[Exercise requirements]: In the records below, rename "city" to "town" and reproduce only the lines between the one holding "Point to the Wismar" and the one holding "Choose the Schwerin", inclusive, with everything else unchanged.

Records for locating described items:
begin
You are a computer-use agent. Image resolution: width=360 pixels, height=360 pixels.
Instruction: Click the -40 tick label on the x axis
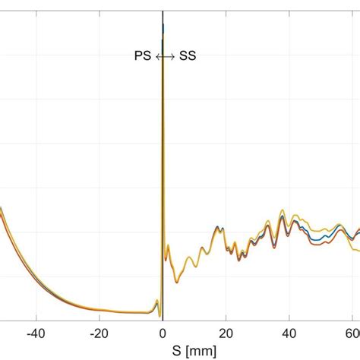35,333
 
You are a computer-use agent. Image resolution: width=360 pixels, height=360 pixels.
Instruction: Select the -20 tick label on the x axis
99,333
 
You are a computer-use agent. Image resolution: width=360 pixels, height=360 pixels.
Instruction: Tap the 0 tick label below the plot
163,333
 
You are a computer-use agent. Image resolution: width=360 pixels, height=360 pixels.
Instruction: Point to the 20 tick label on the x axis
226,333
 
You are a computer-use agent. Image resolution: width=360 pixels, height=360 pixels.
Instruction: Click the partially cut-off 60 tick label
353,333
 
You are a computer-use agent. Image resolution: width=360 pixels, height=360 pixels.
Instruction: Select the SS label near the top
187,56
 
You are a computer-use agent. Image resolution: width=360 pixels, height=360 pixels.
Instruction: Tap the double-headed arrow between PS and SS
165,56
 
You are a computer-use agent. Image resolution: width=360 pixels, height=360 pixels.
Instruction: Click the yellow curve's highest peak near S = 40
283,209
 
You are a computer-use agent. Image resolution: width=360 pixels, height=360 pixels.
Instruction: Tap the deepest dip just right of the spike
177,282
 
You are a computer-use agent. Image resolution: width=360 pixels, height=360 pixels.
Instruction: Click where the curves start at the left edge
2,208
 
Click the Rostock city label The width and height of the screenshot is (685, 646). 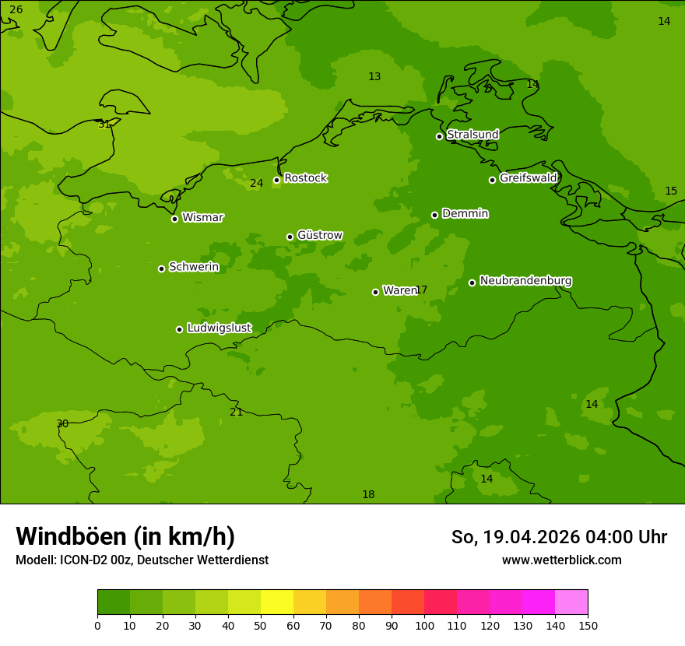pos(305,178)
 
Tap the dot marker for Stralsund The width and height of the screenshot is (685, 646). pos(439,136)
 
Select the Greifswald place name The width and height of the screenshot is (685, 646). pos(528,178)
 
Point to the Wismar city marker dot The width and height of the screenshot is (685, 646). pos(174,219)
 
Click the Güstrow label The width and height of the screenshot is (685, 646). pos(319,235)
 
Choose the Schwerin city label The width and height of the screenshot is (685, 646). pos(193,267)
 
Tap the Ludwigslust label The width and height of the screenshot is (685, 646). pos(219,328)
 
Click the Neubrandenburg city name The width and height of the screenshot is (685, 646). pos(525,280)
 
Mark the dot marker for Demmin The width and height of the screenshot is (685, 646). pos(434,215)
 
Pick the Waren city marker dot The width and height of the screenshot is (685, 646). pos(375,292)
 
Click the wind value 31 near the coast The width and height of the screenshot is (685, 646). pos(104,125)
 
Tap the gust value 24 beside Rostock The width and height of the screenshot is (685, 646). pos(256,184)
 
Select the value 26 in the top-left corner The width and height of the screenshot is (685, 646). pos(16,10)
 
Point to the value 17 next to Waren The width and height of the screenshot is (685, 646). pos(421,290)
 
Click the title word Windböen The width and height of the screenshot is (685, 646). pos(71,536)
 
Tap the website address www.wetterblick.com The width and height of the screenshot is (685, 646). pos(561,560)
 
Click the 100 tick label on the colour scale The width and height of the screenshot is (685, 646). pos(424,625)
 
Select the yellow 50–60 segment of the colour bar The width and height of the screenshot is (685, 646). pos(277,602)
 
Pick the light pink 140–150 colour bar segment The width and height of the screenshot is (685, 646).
end
[Response below]:
Point to the Wismar town marker dot The width and height of the screenshot is (685, 646). pos(174,219)
 
Click the Güstrow label The width and height of the screenshot is (685, 646). pos(319,235)
 
Choose the Schwerin town label The width and height of the screenshot is (685, 646). pos(193,267)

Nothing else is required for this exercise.